Performance-Based Brake Testing
Interestingly, this year CVSA included results from the jurisdictions that use PBBTs (performance-based brake testers) for roadside inspections. These machines assess the braking performance of a vehicle. This is done through direct measurements of the brake forces at each wheel end, axle or for the entire vehicle.
According to CVSA, roller dynamometers and flat plate brake testers can determine brake forces regardless of the brake type (disc vs. drum) or energy supply (air, hydraulic or electric). In addition, PBBTs based on mechanical or electronic decelerometers can assess the overall vehicle braking capability of individual wheels through a stopping performance test in which deceleration and/or stopping distance is obtained.
In other words, PBBTs measure how well the brakes are working, not just whether any defects or deficiencies are present. While visual inspections can indicate a potential problem with a brake component, actual brake performance cannot be determined by visual inspection. PBBTs, on the other hand, may give a brake a passing grade if it delivers the performance, regardless of the presence of defects, such as chaffed hoses, for example. PBBTs will most certainly reveal adjustment issues too.
With PBBTs, a vehicle can be placed out-of-service if the total brake force, as a percentage of the gross vehicle weight or combination weight, is 43.5% or lower (393.45(a)(1)). For example, an 80,000-pound truck would have to produce at least 34,800 pounds of brake force. That’s a measurable value on PBBT.
I think for than a few fleet maintenance folks might be surprised to learn that brake performance is part of the out-of-service criteria. Beyond FMVSS-121, which applies only to new vehicles, there are few published performance standards that must be met by in-service brakes.
PBBTs can reveal problems like glazed or low-friction brake linings, application and release timing, broken parking springs, and a host of other issues that may not be detected with only visual inspections.
Some years ago, I met a fellow who had opened a brake shop. He had a PBBT, and he intended to build a clientele by offering tests through which he could solve fleets’ brake problems.
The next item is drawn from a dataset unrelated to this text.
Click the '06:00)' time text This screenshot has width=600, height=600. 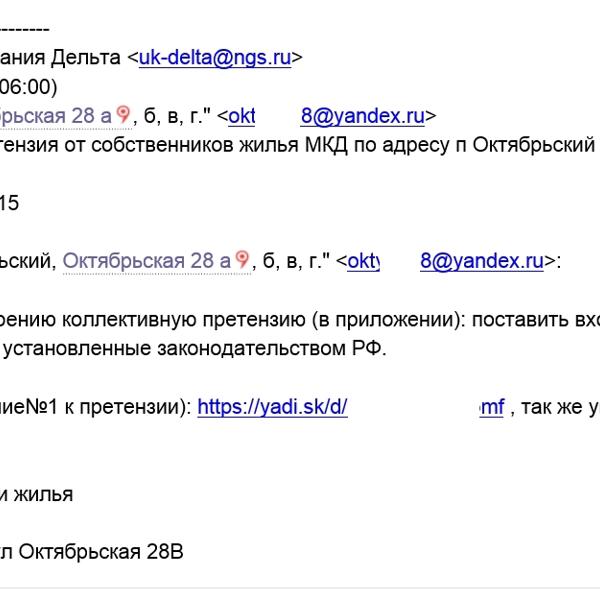(x=28, y=87)
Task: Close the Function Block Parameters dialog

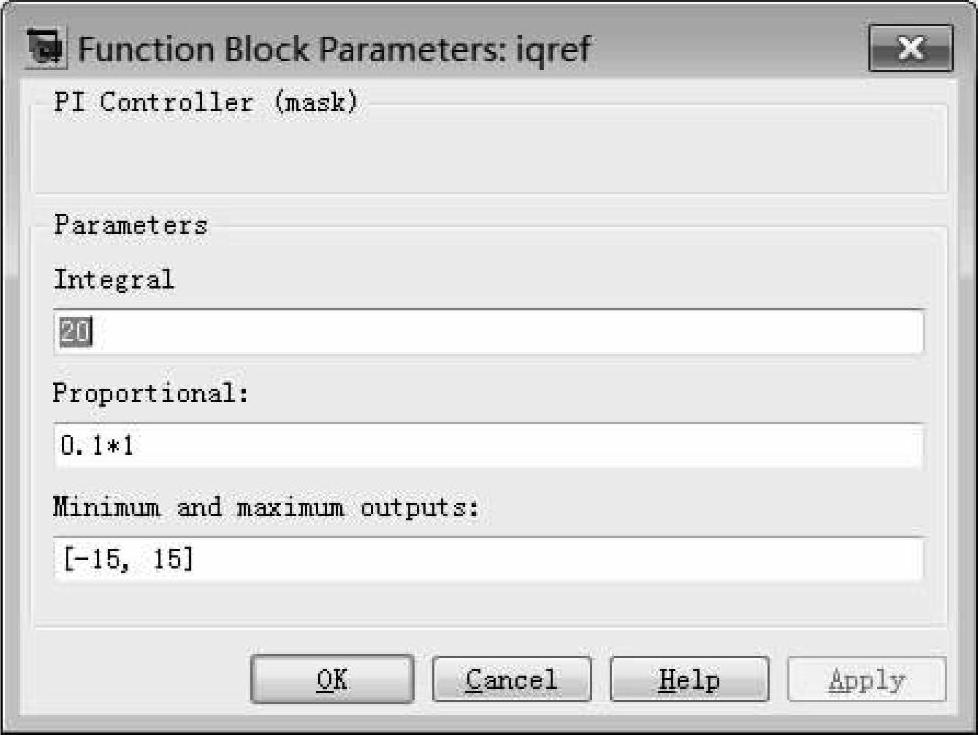Action: [x=908, y=48]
The truth was, he found so many problems that fleets became wary of putting their trucks on the tester fearing how much it would cost to remedy the problems.
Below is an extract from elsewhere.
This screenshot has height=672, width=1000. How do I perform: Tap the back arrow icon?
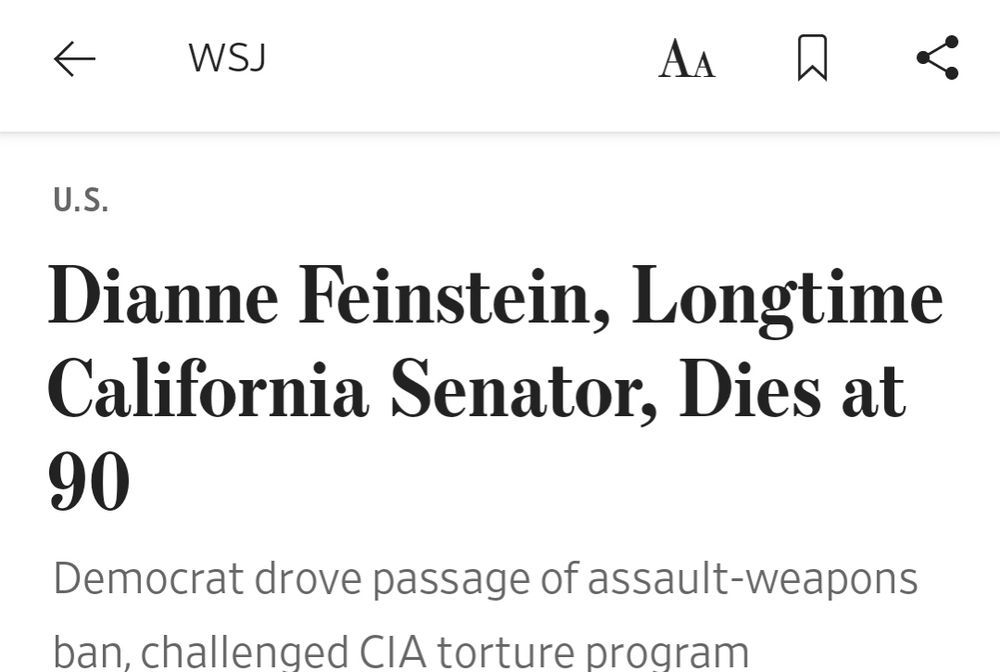74,60
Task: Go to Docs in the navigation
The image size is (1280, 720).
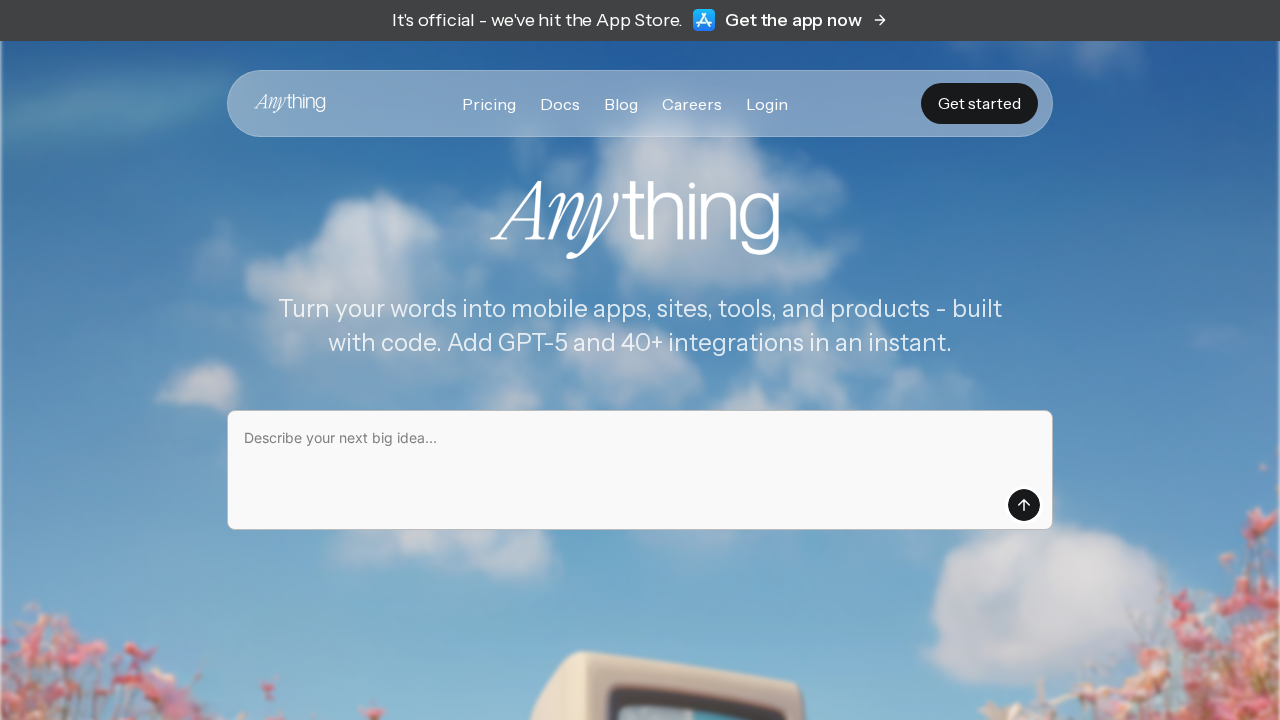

The machine revealed incorrect brake valves through timing values, out-of-round brake drums, non-concentric wheel mounting, lining material mismatches, and more.
In one example he liked to talk about, he found an incorrect but identical looking brake valve (R-8, should have been R-8P), which upset the timing of the converter dolly brakes. He said the resulting 0.36 second delay resulted in a 30-ft delay in braking behind the lead trailer during a panic stop. The brakes on lead trailer would be required to work harder to compensate with every application. So, a problem the fleet didn’t think was worth fixing was actually increasing brake wear and costing them money.
But that’s just one tale among thousands where digging a bit beyond the obvious has some reward.
So, when you read a CVSA press release talking about how may trucks inspectors placed out of service, ask yourself whether your trucks could have been one of them.